* [TASK INSTRUCTIONS]
Collect every line of the records below that contains the word "Click" and copy each of those lines in full.

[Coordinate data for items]
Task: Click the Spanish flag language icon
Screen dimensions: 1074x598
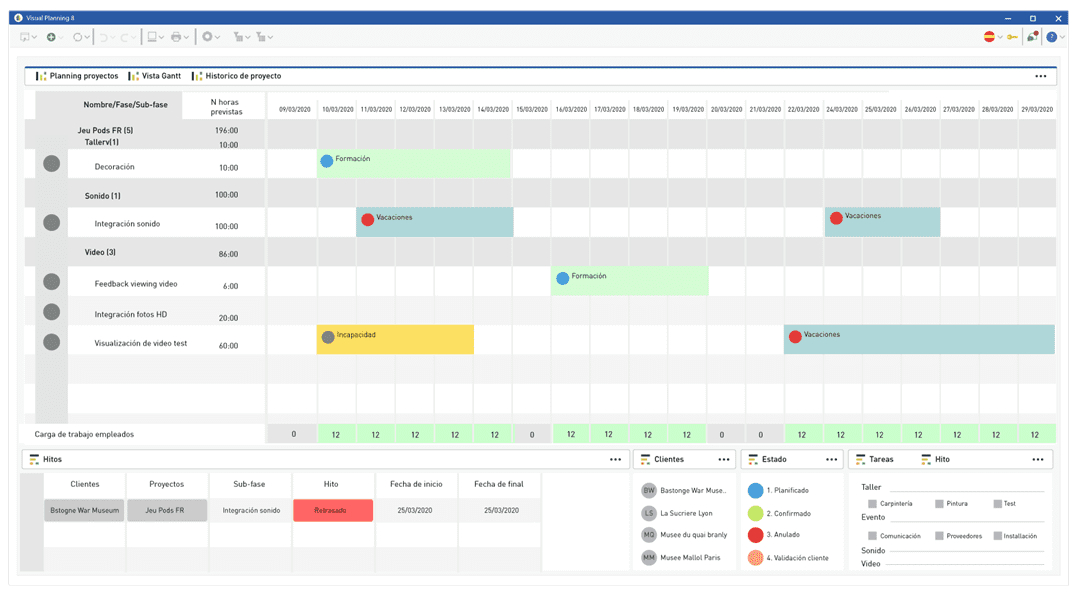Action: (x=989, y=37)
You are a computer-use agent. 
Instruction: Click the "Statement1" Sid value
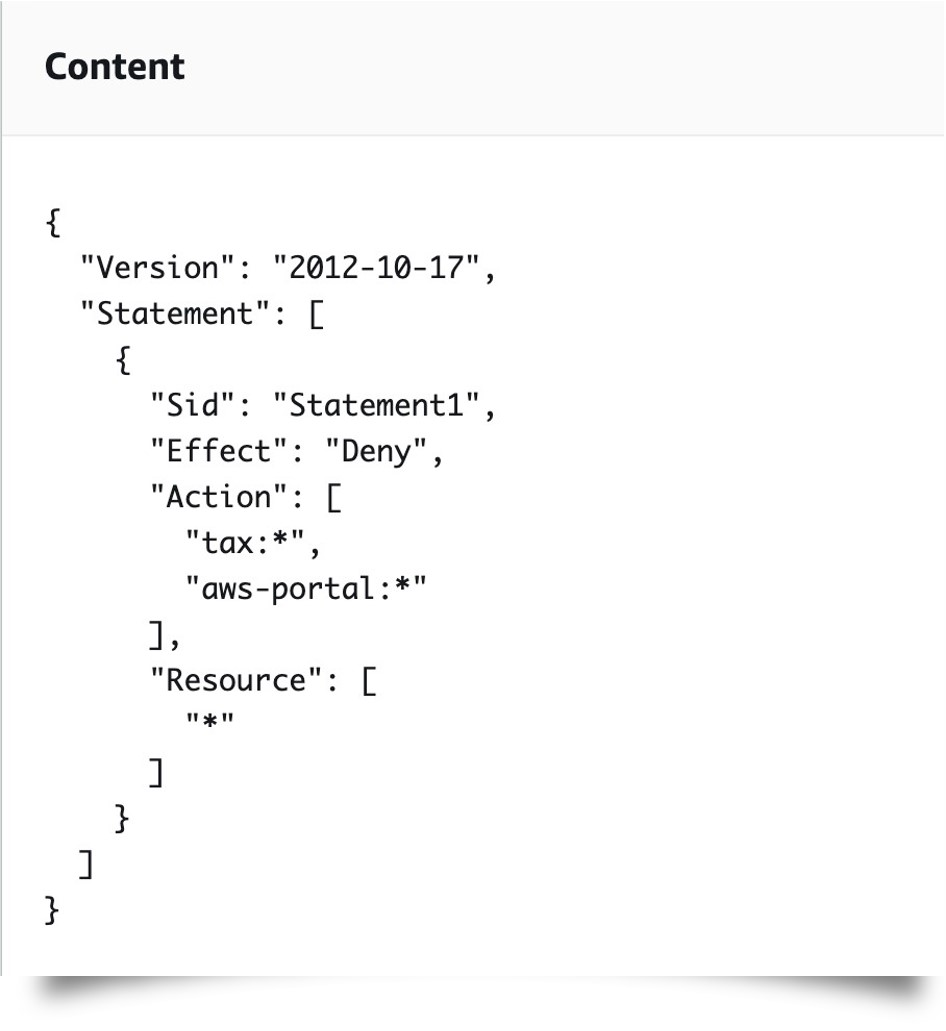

* [FULL ANSWER]
Task: Click the Spanish flag language icon
Instruction: Click the "Statement1" Sid value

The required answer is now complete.